> **Problem set**:
**a)** Summarize the text on Adorno and Horkheimer's Dialectic of Enlightenment in two sentences.
**b)** Carry on the text about Adorno and Horkheimer's Dialectic of Enlightenment, starting after its final sentence.

> **Document section**:
###
Wherever one looked, the West seemed to be in the midst of a curious experiment: can a civilisation survive on nothing but the impulse to debunk its own presuppositions?
Adorno and his co-author Max Horkheimer tried to tackle this question in Dialectic of Enlightenment. A bleak assessment of Western culture, it argued that modernism, nihilism and reductionism were symptoms of the same fundamental malady — the suicide of Enlightenment thinking. Our insatiable appetite for self-criticism, the monstrous alter ego of philosophical scepticism, was finally gnawing at the very foundations on which we stood.
Adorno and Horkheimer thought it unlikely we would survive, and predicted three historical steps that would see us collapse altogether. High culture — including art — would exhaust itself, taking with it any sense of a shared inheritance. Second, we would lapse into infantile solipsism, duped by the immediate gratifications of capitalism — in particular, cinema and popular music. Finally, society — stupefied by such pleasures — would topple at the first serious test of its walls. Adorno and Horkheimer saw a host of surrogate mythologies — most notably, Nazism — poised to flood into the vacuum left behind.
###
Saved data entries

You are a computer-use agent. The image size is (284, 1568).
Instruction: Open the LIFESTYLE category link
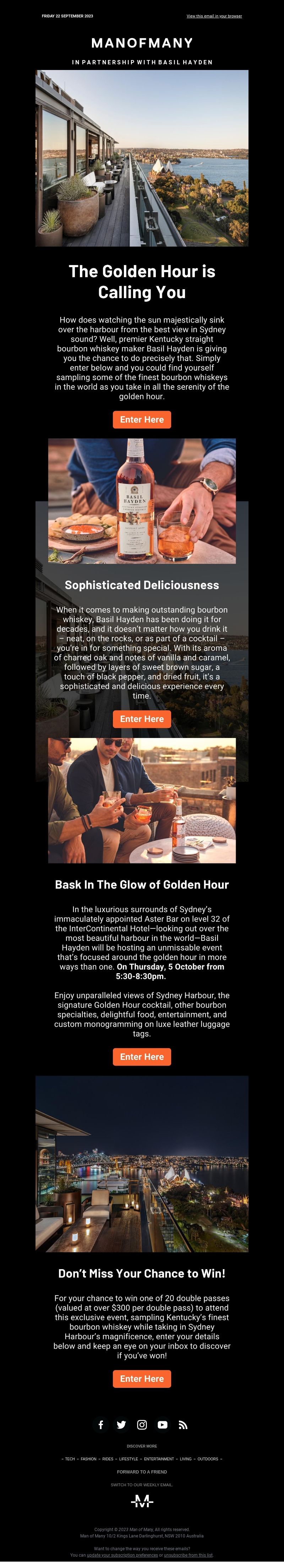coord(128,1459)
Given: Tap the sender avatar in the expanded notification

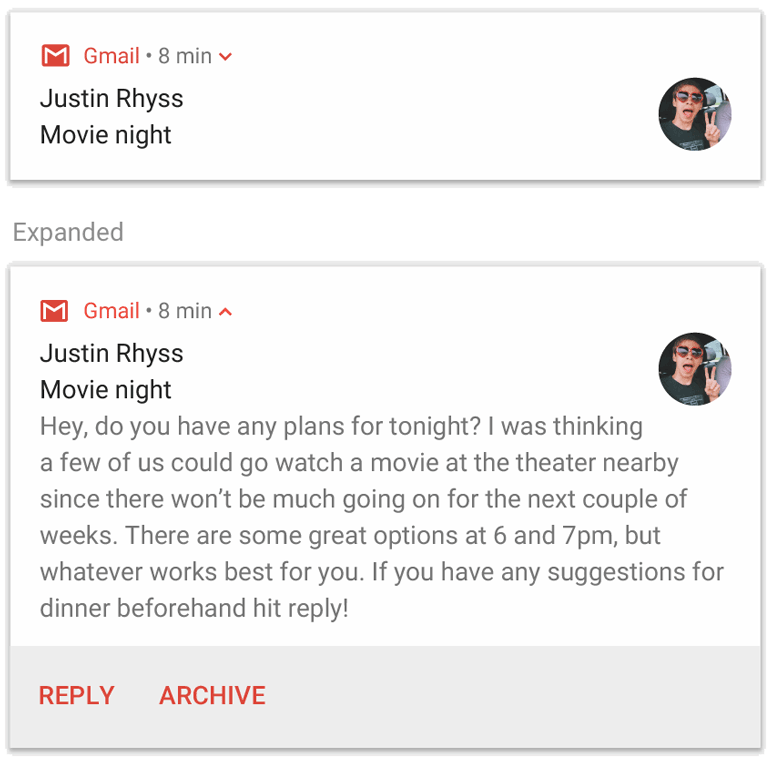Looking at the screenshot, I should (695, 369).
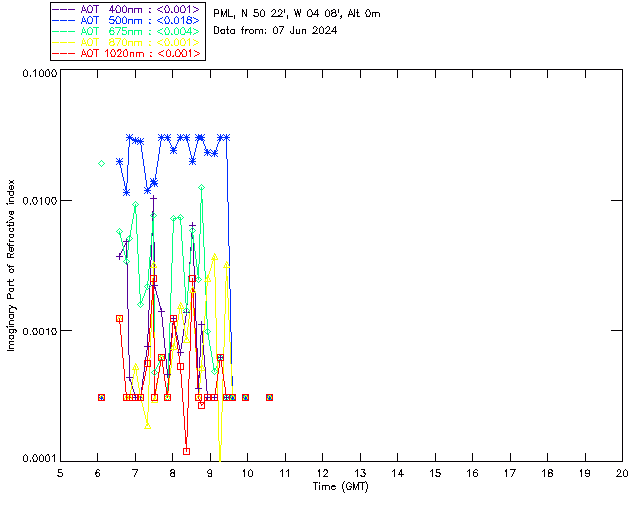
###
> **Answers per task**:
**a)** The West seemed to be testing whether a civilization can survive on nothing but the impulse to debunk its own presuppositions, a question Adorno and Max Horkheimer took up in Dialectic of Enlightenment, which treated modernism, nihilism and reductionism as symptoms of the suicide of Enlightenment thinking driven by an insatiable appetite for self-criticism. They predicted that high culture would exhaust itself, that society would lapse into infantile solipsism through capitalism's immediate gratifications, and that it would then topple at the first serious test, leaving a vacuum for surrogate mythologies such as Nazism.

**b)**
This final point seemed borne out by the events of the 1930s and 1940s. But then, as the war receded into the past, much of the West suddenly found itself reclining into an unprecedented period of peace and prosperity. To the baby boomers, Adorno and Horkheimer's stuffy pessimism seemed laughably outmoded. And today, we assume — having never known any different — that this good fortune is simply here to stay. At a time of such global instability — with Putin and Islamism openly challenging our values — we urgently need to reconsider our confidence. Were the last 70 years really the final disproof of Adorno and Horkheimer’s pessimism, or did history merely postpone its judgment?
Let us begin with the charge of Western infantilism. Here, at least, Adorno and Horkheimer seem to have been rather prescient. The West is — for all its wealth today — far more childish than even they anticipated. This can be traced — I believe — to the reductionist narratives we adopted as our mantras during the last century.
Think about the social implications of Ayer’s philosophy, emotivism. According to Ayer, moral and aesthetic statements express nothing but the crudest of personal feelings — when I say “Theft is wrong,” all I really mean is “I don’t like theft.” That’s it. Arguments about the thorniest of ethical dilemmas or the most sublime of artworks are reduced to the level of a toddler’s tantrum. The evolutionary psychologists go even further: we’re not just children, they say; we’re animals. According to Richard Dawkins, “Our animal origins are constantly lurking behind, even if they are filtered through complicated social evolution.” Culture is just a long-winded mating game that, somewhere along the line, seems to have got a bit out of hand.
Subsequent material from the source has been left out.